La salle joue la carte du minimalisme stylé : matières franches, textures authentiques, lignes nettes, aucune surcharge. On a l’impression d’entrer dans un espace pensé par des gens qui comprennent vraiment l’importance d’un bon matériau, d’un angle bien dessiné, d’une atmosphère tellement naturelle qu’elle semble évidente. C’est élégant sans faire semblant, artisanal mais pas rustique, pointu mais jamais snob. La combinaison rare, celle qu’on ne réussit que quand on sait exactement ce qu’on veut éviter.

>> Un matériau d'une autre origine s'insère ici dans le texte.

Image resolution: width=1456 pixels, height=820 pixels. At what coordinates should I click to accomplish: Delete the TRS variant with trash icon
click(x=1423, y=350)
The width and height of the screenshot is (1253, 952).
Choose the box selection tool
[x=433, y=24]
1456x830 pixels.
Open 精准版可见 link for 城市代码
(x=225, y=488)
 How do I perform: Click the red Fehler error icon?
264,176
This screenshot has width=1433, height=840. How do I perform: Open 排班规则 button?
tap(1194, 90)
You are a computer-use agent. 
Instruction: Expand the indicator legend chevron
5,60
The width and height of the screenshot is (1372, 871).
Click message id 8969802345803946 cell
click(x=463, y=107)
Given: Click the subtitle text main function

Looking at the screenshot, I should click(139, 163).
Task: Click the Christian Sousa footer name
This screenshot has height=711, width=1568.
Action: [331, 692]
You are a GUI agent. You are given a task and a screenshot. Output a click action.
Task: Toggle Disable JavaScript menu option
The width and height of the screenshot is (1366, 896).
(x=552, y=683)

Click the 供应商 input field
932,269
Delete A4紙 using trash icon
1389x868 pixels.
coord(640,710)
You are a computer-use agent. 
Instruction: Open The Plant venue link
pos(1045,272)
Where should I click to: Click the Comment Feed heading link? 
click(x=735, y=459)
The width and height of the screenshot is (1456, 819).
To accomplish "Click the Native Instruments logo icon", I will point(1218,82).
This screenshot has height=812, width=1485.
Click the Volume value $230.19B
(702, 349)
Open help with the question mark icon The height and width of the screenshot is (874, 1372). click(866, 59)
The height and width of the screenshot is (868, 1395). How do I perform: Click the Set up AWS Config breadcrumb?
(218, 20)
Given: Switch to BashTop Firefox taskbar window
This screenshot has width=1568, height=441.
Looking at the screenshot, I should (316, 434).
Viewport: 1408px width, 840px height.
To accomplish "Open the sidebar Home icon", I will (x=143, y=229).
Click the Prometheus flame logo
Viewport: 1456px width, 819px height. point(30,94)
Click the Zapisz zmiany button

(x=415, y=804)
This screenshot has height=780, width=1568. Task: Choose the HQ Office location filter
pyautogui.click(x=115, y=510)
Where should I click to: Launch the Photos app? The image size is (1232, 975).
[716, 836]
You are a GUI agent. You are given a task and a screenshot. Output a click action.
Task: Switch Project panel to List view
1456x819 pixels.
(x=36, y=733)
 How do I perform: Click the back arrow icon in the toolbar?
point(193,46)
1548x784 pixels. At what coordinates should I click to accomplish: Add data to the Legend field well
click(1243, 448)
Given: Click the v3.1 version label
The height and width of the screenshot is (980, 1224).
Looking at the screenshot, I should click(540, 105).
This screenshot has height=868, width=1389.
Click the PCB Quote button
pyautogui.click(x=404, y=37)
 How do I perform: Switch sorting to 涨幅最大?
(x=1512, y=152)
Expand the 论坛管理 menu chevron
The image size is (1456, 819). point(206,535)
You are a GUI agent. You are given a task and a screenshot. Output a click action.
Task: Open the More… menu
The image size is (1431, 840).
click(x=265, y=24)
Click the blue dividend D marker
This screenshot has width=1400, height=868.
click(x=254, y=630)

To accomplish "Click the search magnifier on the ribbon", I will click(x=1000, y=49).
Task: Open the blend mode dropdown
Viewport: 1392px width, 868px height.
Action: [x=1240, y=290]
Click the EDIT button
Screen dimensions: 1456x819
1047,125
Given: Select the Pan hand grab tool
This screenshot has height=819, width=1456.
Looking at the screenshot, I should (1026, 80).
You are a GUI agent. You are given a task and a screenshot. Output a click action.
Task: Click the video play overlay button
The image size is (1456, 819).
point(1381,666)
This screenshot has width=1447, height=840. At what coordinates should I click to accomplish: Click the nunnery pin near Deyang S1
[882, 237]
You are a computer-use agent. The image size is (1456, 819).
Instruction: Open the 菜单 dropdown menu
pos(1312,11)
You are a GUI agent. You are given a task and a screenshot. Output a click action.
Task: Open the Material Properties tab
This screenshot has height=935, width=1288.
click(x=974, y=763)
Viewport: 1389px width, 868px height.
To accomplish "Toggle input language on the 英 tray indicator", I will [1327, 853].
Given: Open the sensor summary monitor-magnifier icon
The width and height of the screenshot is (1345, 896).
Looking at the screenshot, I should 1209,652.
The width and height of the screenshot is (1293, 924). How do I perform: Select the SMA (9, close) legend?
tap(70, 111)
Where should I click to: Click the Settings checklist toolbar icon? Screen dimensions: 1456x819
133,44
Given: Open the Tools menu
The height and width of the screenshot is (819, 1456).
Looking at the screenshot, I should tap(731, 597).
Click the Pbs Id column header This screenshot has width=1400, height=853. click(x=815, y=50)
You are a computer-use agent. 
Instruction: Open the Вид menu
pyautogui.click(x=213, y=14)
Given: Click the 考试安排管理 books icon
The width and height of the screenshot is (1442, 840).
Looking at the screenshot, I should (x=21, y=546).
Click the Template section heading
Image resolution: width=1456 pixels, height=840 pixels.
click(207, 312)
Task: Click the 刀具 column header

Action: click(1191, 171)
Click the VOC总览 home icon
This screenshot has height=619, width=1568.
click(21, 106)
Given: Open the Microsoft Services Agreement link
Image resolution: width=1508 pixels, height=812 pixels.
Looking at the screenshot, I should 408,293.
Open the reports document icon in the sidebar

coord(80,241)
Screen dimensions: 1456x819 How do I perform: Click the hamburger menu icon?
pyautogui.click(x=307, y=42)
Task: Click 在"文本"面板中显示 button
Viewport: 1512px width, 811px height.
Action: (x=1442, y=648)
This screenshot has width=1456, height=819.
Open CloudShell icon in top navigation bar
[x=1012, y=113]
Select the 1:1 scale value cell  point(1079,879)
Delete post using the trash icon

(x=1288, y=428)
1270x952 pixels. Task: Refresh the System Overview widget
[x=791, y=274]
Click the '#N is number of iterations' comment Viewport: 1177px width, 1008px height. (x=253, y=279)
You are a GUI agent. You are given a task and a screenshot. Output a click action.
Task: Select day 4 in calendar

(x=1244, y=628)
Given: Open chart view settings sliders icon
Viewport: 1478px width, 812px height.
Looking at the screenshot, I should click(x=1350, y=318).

Côté flacons, Jérémie déroule une sélection qui ressemble plus à une galerie qu’à une carte classique. Il choisit des bouteilles avec du caractère, sans se laisser hypnotiser par les tendances du moment : des terroirs discrets, des régions qu’on oublie, des vignerons qui bossent avec conviction plutôt qu’avec slogans. Chaque vin a un accent, une attitude, une petite histoire, et surtout une vraie raison d’être là. L’ensemble donne envie de s’aventurer hors des sentiers battus.
Ce qui rend Babi irrésistible, au final, c’est cette impression de tomber sur un endroit créé par des gens qui ne copient rien ni personne. Une adresse pensée comme une extension naturelle de leur univers, construite avec sérieux mais portée par un esprit libre, joueur, presque frondeur. Un restaurant qui ne cherche pas le buzz, mais qui pourrait bien devenir le repaire préféré de ceux qui savent flairer les projets qui valent la peine.
Bref : une petite bombe de style, taillée pour celles et ceux qui aiment quand la gastronomie prend des airs de capsule fashion, confidentielle, assumée, indémodable dès le premier soir.